Feuerwehrmann wollte in Flammen sterben

Foto: Josef Wronski/IKZ
Einsatzkräfte der Berufsfeuerwehr haben am Montagabend an der Hans-Böckler-Straße einen Kameraden aus den eigenen Reihen schwer verletzt gerettet. Er wollte offenbar beim selbst gelegten Wohnungsbrand sterben.

Iserlohn.  Ein 37-jähriger Feuerwehrmann hat sich am Montagabend bei einem Suizidversuch in der Wohnung seiner Freundin an der Hans-Böckler-Straße verbarrikadiert und dann das Mobiliar angezündet. Die eigenen Kameraden retteten ihn, konnten aber nicht verhindern, dass er lebensgefährliche Verletzungen erlitt.

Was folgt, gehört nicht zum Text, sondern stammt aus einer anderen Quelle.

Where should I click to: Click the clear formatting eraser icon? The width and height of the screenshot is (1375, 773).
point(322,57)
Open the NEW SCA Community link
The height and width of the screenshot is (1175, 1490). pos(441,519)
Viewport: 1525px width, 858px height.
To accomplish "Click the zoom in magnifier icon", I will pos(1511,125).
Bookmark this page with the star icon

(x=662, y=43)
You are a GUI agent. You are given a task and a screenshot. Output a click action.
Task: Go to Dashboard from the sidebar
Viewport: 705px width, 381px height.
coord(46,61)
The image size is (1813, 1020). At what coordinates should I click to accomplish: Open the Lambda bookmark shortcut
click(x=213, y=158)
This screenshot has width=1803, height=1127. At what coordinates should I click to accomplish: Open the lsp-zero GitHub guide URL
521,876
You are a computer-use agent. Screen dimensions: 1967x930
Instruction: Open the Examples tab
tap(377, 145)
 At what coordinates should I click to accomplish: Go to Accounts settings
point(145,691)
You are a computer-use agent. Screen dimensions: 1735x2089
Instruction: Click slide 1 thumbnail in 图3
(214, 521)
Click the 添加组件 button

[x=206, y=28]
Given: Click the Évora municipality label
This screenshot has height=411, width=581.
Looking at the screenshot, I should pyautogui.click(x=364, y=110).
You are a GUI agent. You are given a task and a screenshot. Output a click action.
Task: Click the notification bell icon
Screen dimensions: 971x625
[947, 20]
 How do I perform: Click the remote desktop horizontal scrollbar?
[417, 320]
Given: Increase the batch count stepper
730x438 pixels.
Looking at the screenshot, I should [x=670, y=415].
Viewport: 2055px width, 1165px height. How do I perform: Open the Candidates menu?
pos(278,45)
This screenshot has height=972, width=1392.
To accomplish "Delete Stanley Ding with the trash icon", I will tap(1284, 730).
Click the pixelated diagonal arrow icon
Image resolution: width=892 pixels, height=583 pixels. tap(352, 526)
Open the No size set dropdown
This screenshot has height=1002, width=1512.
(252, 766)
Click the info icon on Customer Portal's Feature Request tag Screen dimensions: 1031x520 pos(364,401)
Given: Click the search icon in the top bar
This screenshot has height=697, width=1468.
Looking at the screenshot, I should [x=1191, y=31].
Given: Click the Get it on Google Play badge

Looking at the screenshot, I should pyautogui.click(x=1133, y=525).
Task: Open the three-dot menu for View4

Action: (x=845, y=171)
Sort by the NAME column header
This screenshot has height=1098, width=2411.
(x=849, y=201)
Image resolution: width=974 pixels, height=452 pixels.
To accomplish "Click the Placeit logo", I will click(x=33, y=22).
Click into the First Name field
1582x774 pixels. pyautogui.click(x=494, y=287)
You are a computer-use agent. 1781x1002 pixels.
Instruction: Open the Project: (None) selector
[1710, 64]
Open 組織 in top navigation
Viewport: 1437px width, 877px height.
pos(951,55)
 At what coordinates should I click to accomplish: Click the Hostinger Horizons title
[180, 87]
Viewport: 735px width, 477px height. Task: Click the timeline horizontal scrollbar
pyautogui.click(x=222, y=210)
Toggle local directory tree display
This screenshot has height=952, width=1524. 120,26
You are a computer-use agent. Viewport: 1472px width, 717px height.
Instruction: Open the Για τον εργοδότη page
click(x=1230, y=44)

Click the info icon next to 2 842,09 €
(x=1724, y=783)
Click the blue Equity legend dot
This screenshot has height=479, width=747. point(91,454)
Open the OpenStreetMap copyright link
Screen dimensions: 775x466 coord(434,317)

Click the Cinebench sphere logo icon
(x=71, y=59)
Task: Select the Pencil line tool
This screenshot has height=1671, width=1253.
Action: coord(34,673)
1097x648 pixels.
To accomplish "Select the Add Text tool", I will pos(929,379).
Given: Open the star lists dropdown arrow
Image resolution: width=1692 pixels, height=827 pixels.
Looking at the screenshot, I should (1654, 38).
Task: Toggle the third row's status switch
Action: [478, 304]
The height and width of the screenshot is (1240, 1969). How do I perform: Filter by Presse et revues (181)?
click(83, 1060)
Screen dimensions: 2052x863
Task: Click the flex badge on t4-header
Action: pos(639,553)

„Es handelt sich augenscheinlich um einen Suizidversuch“, stellte Polizeisprecher Dietmar Boronowski fest. Der 37-Jährige habe kurz vor der Tat seine Freundin angerufen und ihr mitgeteilt, dass er aus dem Leben scheiden wolle. Die Freundin alarmierte darauf hin gegen 20.20 Uhr Feuerwehr und Polizei. Die Polizisten trafen als erste ein, schafften es aber nicht, die verbarrikadierte Tür zu öffnen. Erst der Feuerwehr gelang es kurz darauf, den Schwerverletzten aus den Flammen zu retten. Den Einsatzkräften der Berufsfeuerwehr ging diese dramatische Aktion besonders nahe, handelte es sich bei dem 37-Jährigen doch um einen Mann aus den eigenen Reihen.

Die Berufsfeuerwehr hatte etwa eineinhalb Stunden mit der Rettung der Bewohner und der Bekämpfung des Brandes zu tun. Die Wohnung im ersten Geschoss wurde unbewohnbar, drei Personen vorübergehend ausquartiert. Mit Hilfe der Drehleiter wurde außerdem eine ältere Frau aus dem zweiten Stock in Sicherheit gebracht.

Der 37-Jährige, der in Menden wohnt, erlitt Brandverletzungen zweiten und dritten Grades, vor allem im Bereich von Kopf und Oberkörper. Er wurde zuerst im Rettungswagen notärztlich behandelt und dann mit „Christoph 8“ , der am Bethanienkrankenhaus landete, nach Dortmund geflogen.